Blah, blah, blah.
We’ve all grown accustomed to hearing lots of noise. Another meeting (blah, blah, blah). Getting a safety briefing (blah, blah, blah). Checking for more e-mails (blah, blah, delete).
As the words pile on, it’s hard not to ignore most of it.
What if we could be consistently clear and concise? The value of receiving communication that’s brief is golden. An infamous writer, known for his brevity, once shared his secret by saying that he intentionally would leave out words people would probably skip.
Be brilliant, be brief, and be gone. Imagine what our world might look like.
Frustration is a term I’ve heard defined simply as an unfulfilled expectation. When it comes to our communication, people around us anticipate brevity but get irritated and annoyed when they have to sift through long, complicated messages. They constantly struggle to find the main points as they drown in useless and inessential information.
They expect brevity as a lifeline and drown when it isn’t thrown to them.
We hear jargon so frequently we don’t even realize how our brains treat it as static.
It sure sounds important—but it’s worthless.
Does it help people understand what they need to know? Working with professionals and executives, I see buzzwords pile up all the time. When people use “corporate-speak,” they’re trying to project knowledge and authority.
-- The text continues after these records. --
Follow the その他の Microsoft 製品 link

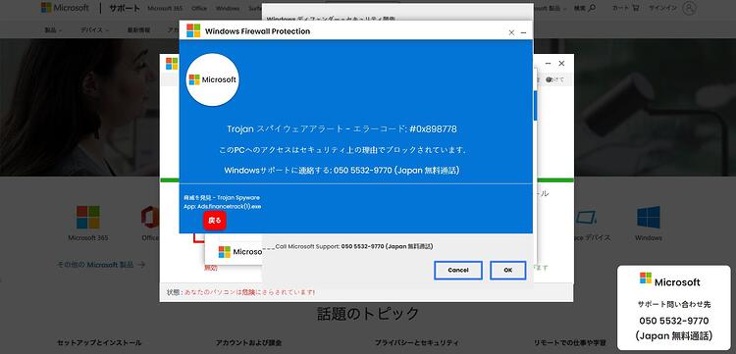[101, 265]
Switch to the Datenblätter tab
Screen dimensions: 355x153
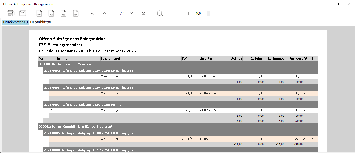point(41,22)
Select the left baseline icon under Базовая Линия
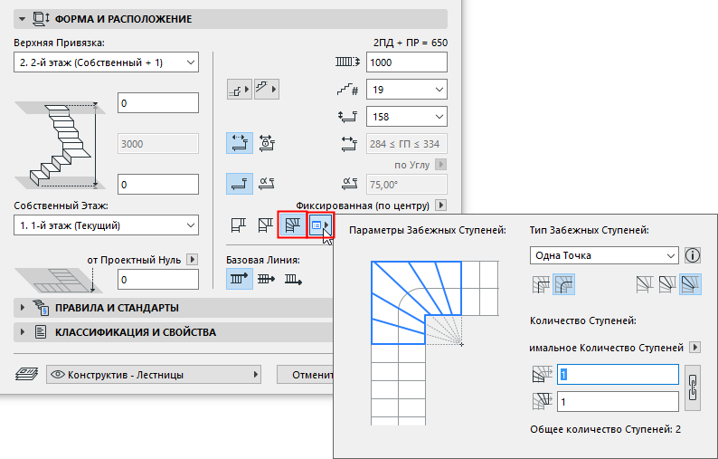This screenshot has height=459, width=718. click(x=239, y=279)
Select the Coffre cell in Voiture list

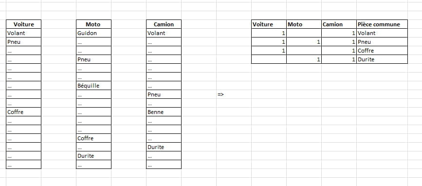coord(24,112)
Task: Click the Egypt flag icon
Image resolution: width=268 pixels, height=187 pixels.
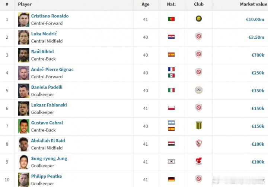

It’s also a kind of shorthand suggesting, “I’m an insider.” They don’t even realize how they’re training others to ignore them.
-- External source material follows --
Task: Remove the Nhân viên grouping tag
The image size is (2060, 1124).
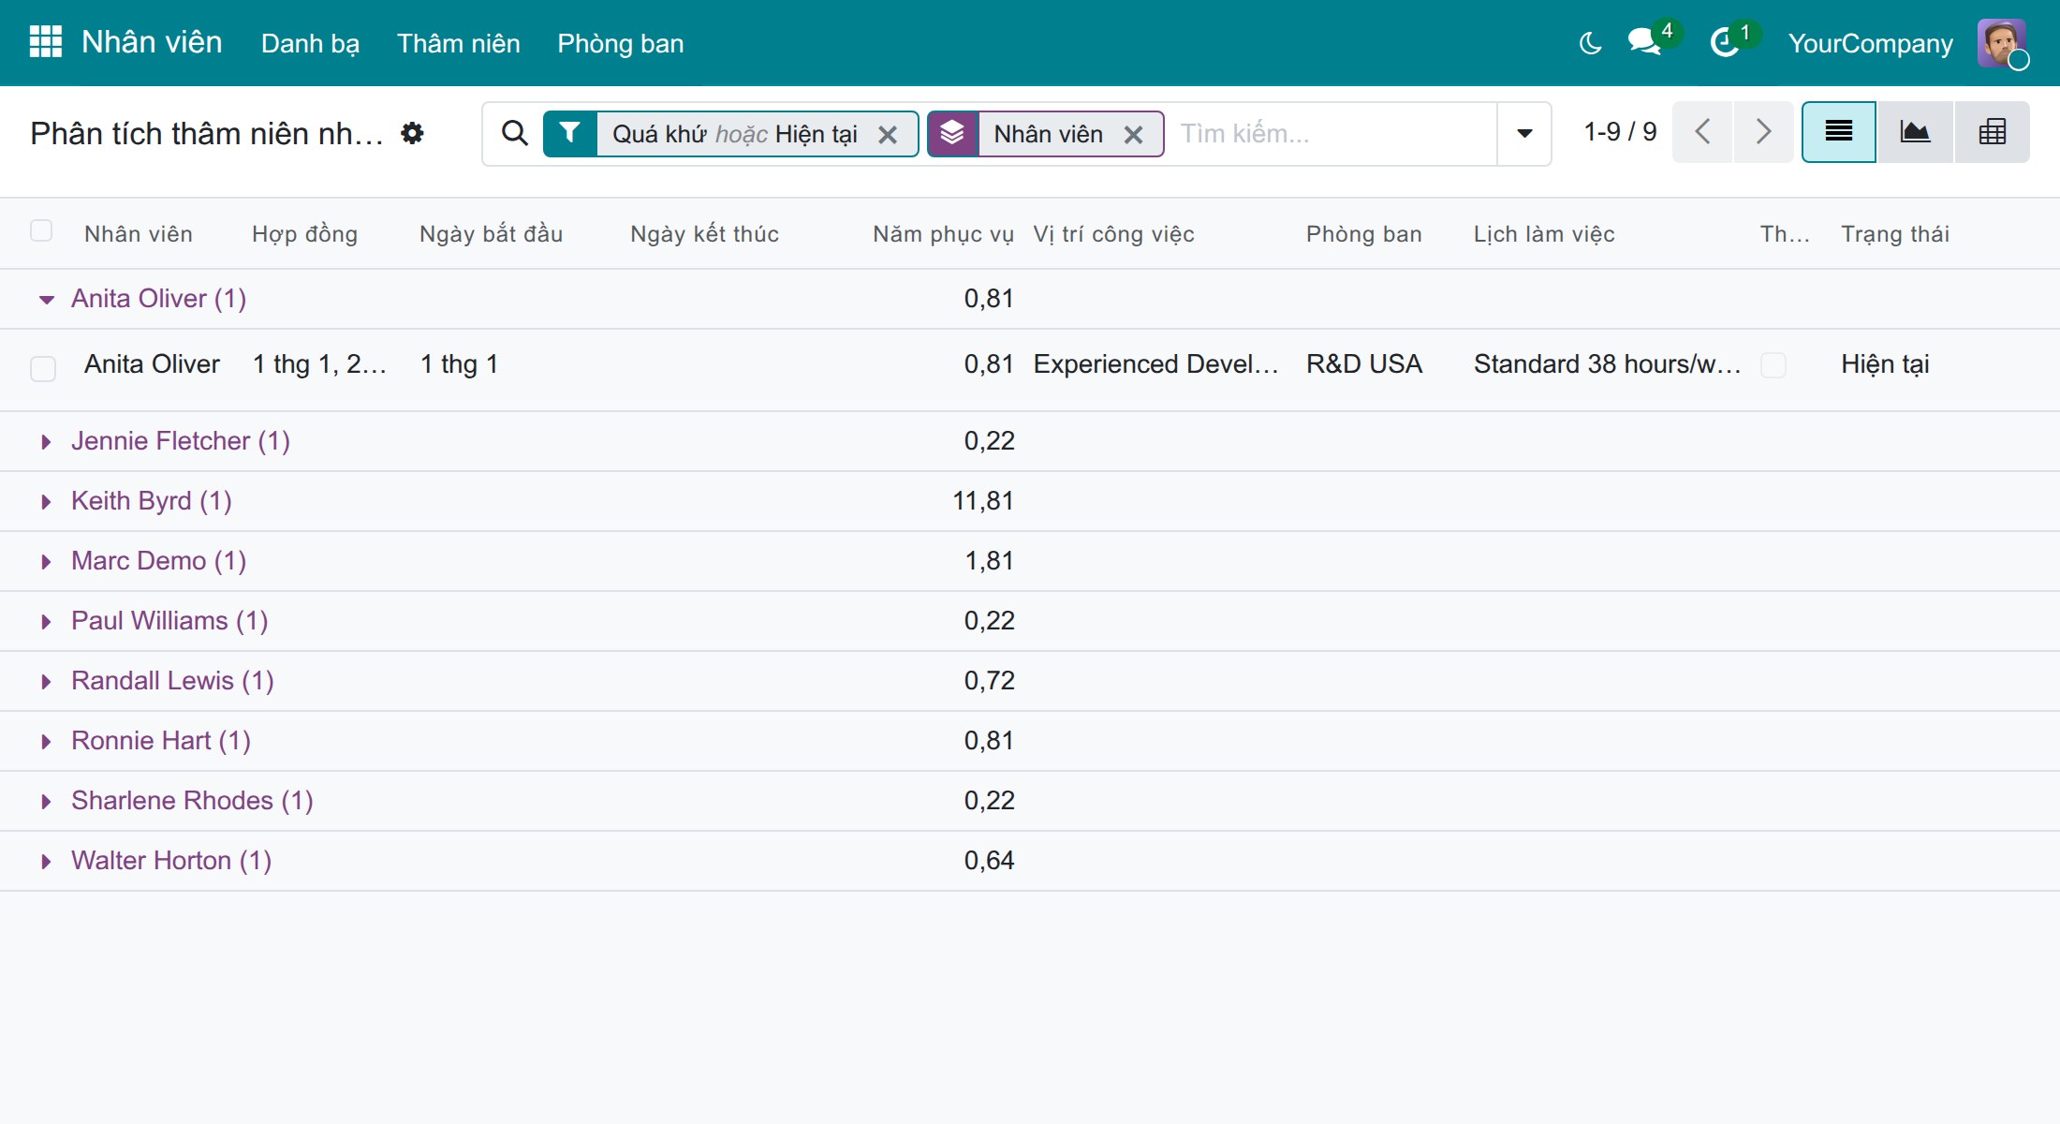Action: coord(1133,135)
Yet too often, these words don’t give listeners what they crave: a clear message with real meaning. Instead, they’re dished out like verbal junk food—empty calories with no nutrition.
The Wall Street Journal made light of this when they launched their Business Buzzwords Generator. Basically, the generator randomizes words. It’s scary how much some of these suggested phrases sound like real stuff we hear from people every day:
I dare you to drop one of these in your next meeting. I bet no one would even notice. Maybe that’s part of why we like jargon. Because we can say stuff with relative certainty that no one will take issue. But the real risk is that our audience will just ignore us and move on. We’re training them to tune us out.
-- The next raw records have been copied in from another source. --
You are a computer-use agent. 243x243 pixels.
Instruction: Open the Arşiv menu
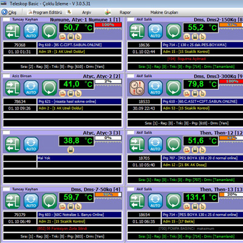(x=86, y=13)
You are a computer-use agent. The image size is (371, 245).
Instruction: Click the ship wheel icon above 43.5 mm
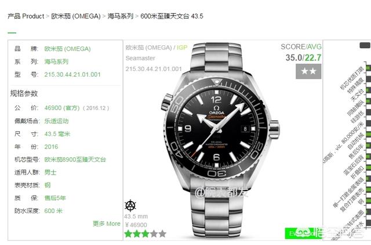[x=130, y=206]
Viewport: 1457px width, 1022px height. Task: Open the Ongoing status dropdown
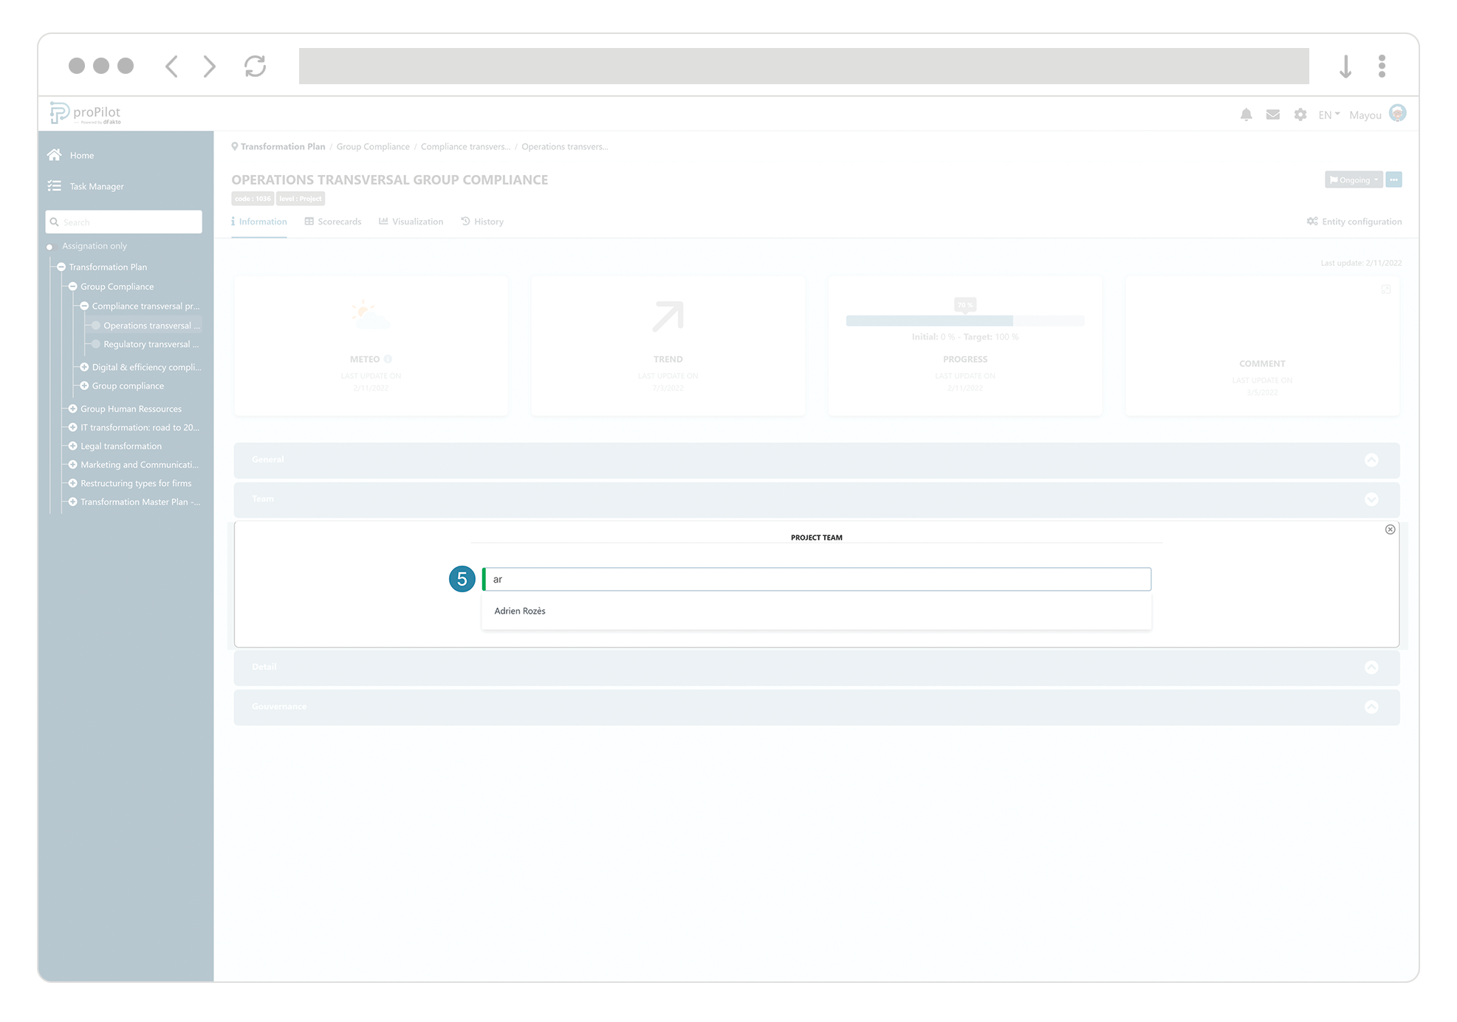1353,179
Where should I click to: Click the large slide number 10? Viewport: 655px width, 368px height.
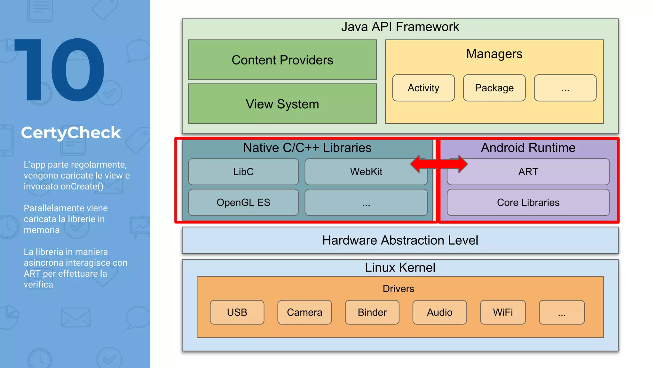(x=60, y=70)
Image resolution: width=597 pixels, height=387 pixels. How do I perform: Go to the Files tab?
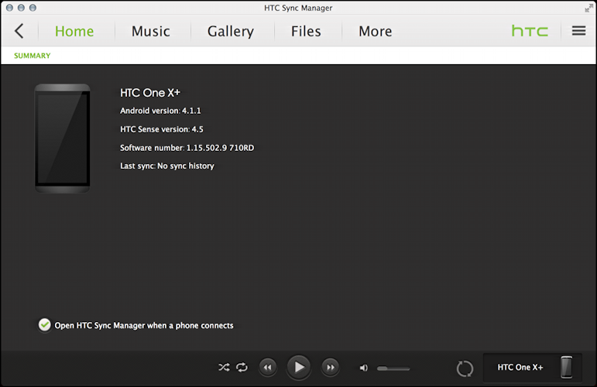click(306, 31)
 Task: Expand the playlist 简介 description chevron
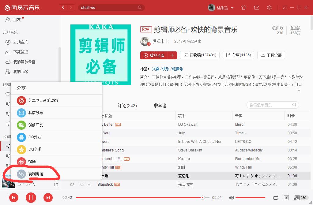click(299, 90)
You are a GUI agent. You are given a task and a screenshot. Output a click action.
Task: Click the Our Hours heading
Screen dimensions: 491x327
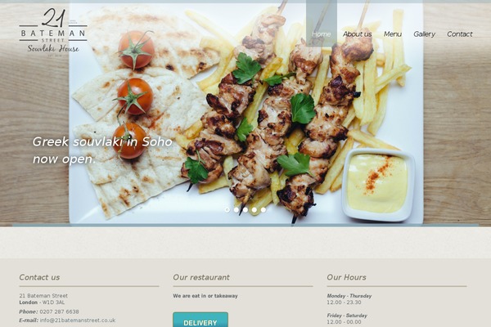click(x=346, y=277)
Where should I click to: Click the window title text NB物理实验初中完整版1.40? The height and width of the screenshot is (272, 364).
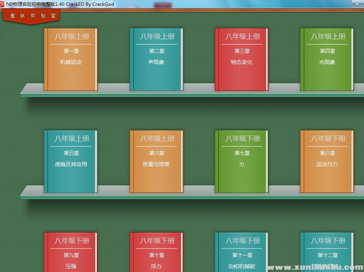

I was in Phoenix, Arizona, for a national sales meeting where The BRIEF Lab ran a boot camp for a company that was undergoing some big changes. When we asked the salespeople to put their company’s story into their own words, something interesting happened: they kept reverting back to standard buzzwords to express their ideas.
Throughout the workshop, we challenged them to tell us an authentic story about where they’ve been, where they are now, and where they’re headed next as a company. We wanted them to briefly and genuinely answer a simple question from their customers, “Hey, what’s new with the business?”
Once they adjusted, their stories got real and started to stick.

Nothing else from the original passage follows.